↓

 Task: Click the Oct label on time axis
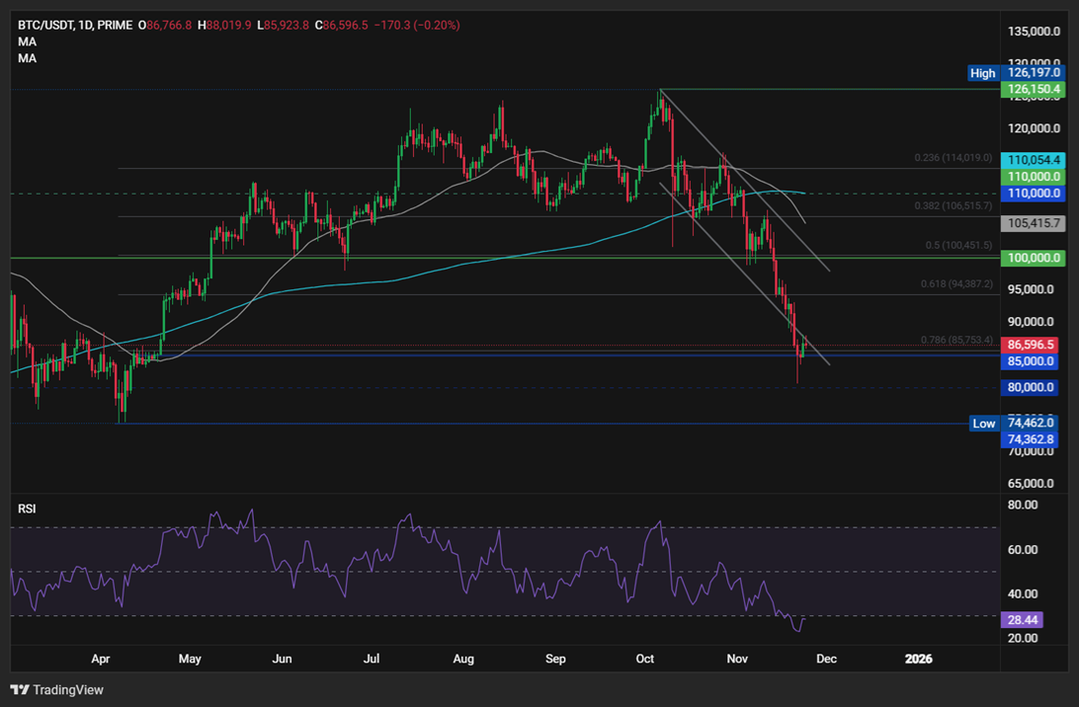[x=644, y=659]
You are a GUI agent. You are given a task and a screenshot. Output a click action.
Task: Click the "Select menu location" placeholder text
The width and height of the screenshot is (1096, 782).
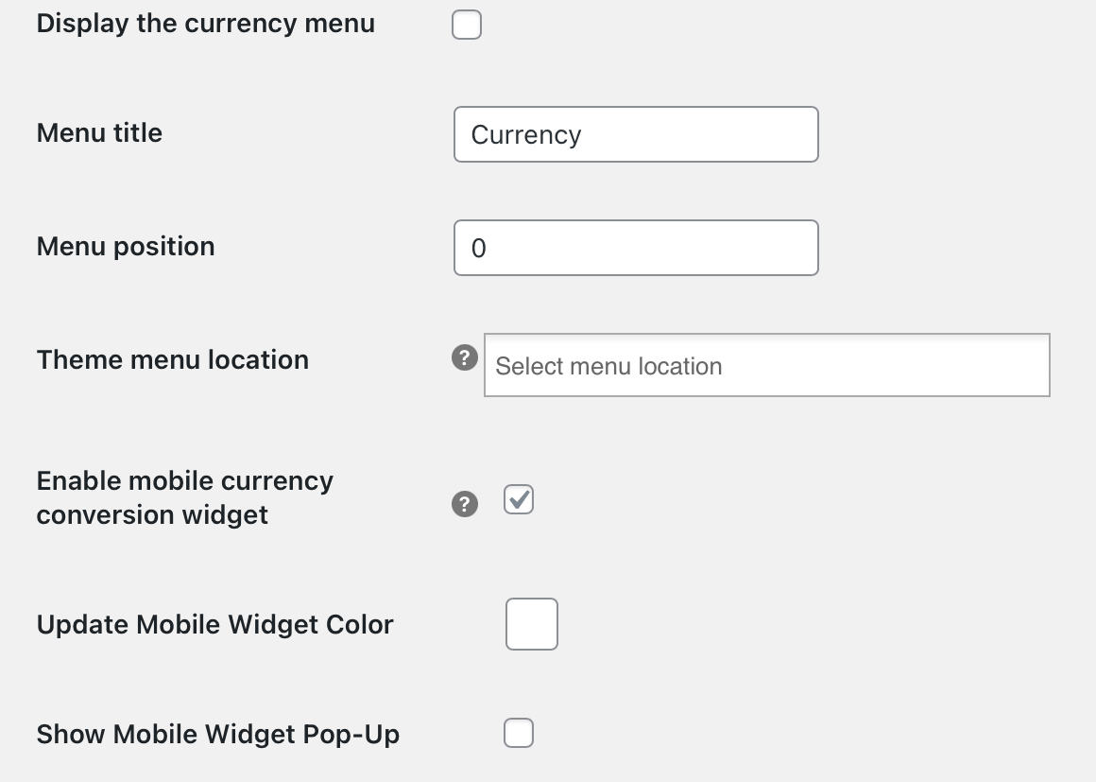tap(608, 366)
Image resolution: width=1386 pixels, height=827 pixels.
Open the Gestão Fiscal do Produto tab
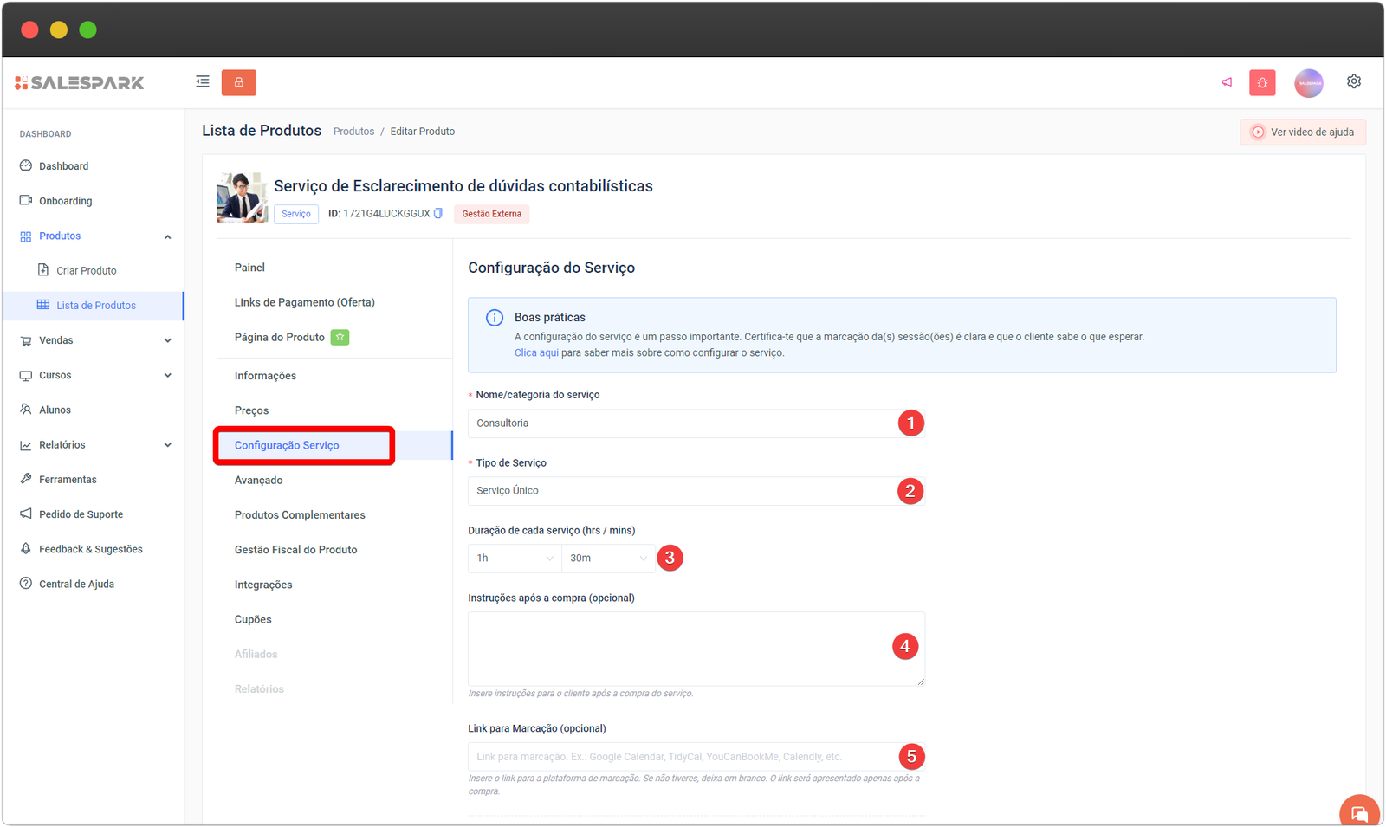[295, 550]
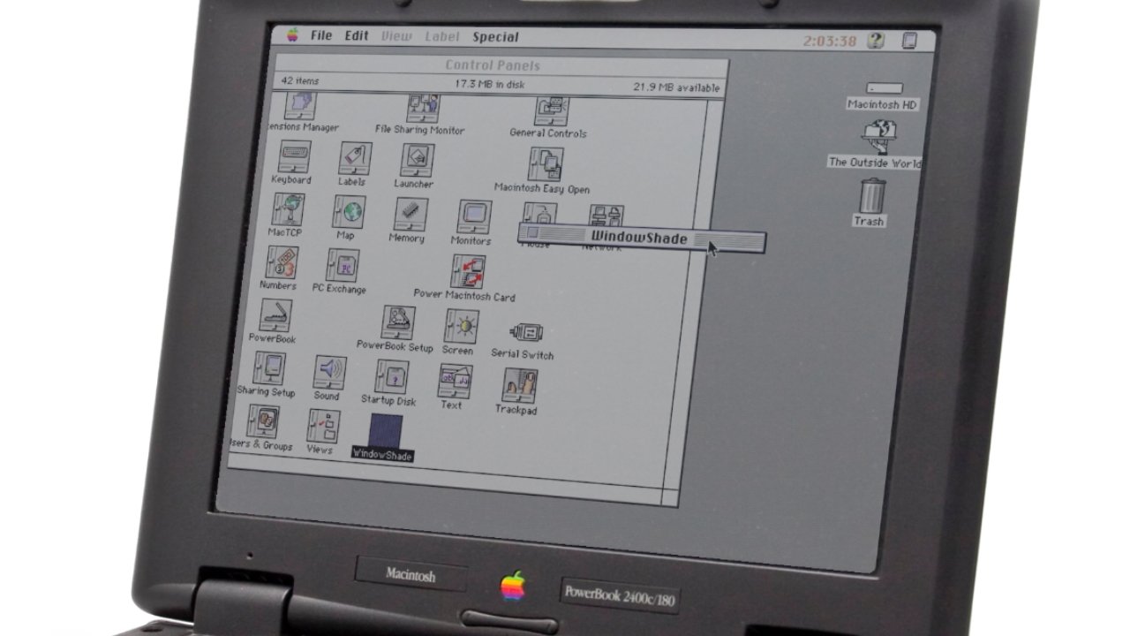Click the Trash icon on desktop
The image size is (1130, 636).
point(871,195)
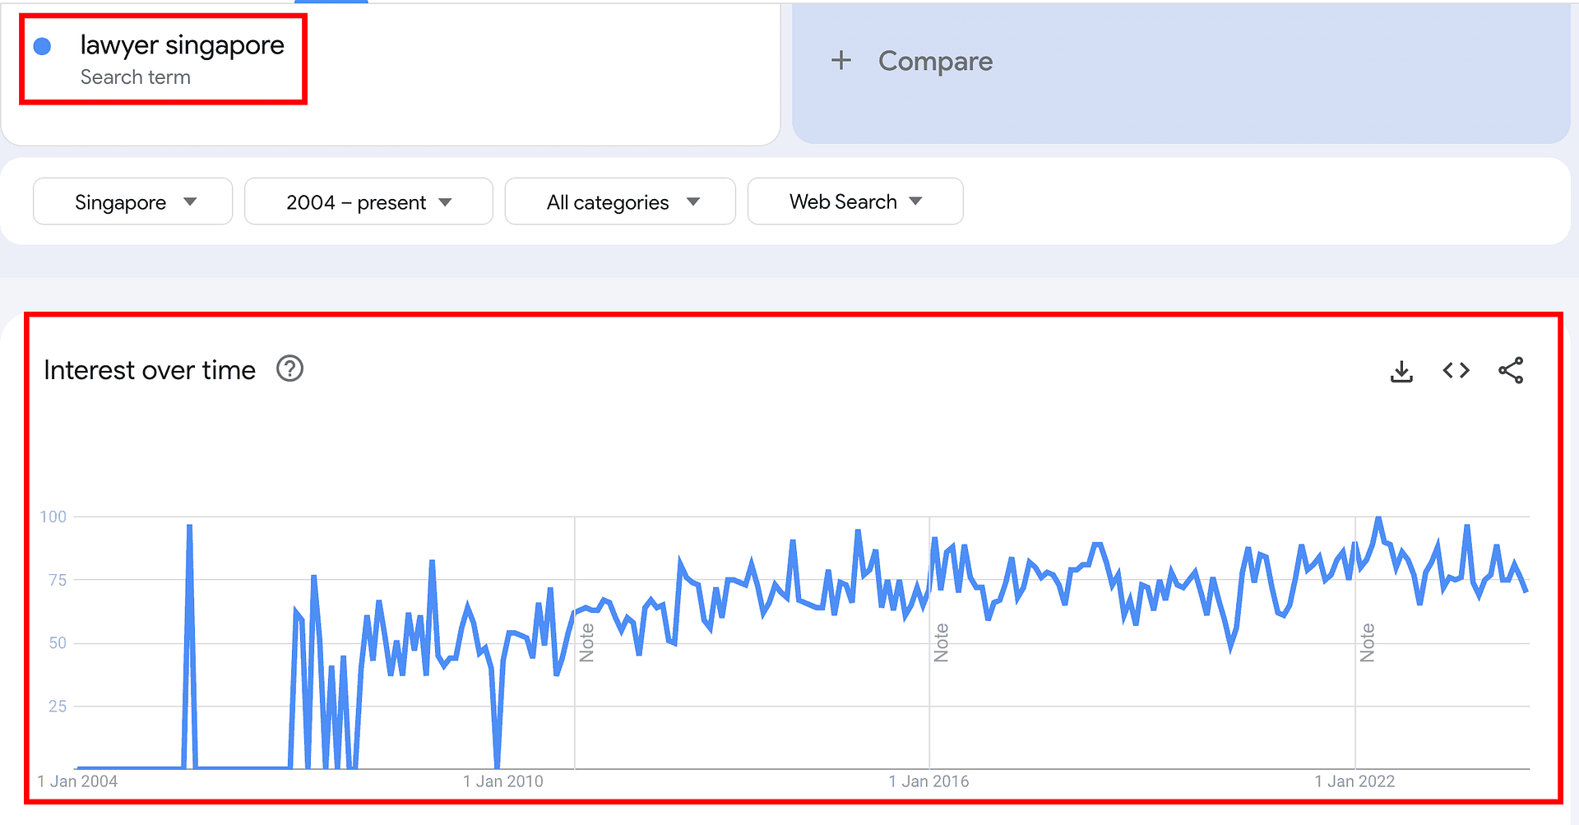Viewport: 1579px width, 825px height.
Task: Download the Interest over time data
Action: pyautogui.click(x=1401, y=371)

↑

■ Aim
Copy out the listing above word for word, with every line in its original order, and leave out the pictures.

■ Task answer
 Task: Click the Oct label on time axis
[x=644, y=659]
You are a GUI agent. You are given a task and a screenshot. Output a click action.
Task: Click the "Select menu location" placeholder text
The width and height of the screenshot is (1096, 782).
tap(608, 366)
Image resolution: width=1386 pixels, height=827 pixels.
Open the Gestão Fiscal do Produto tab
[295, 550]
Click the Trash icon on desktop
The image size is (1130, 636).
point(871,195)
Viewport: 1579px width, 825px height.
Task: Download the Interest over time data
Action: pyautogui.click(x=1401, y=371)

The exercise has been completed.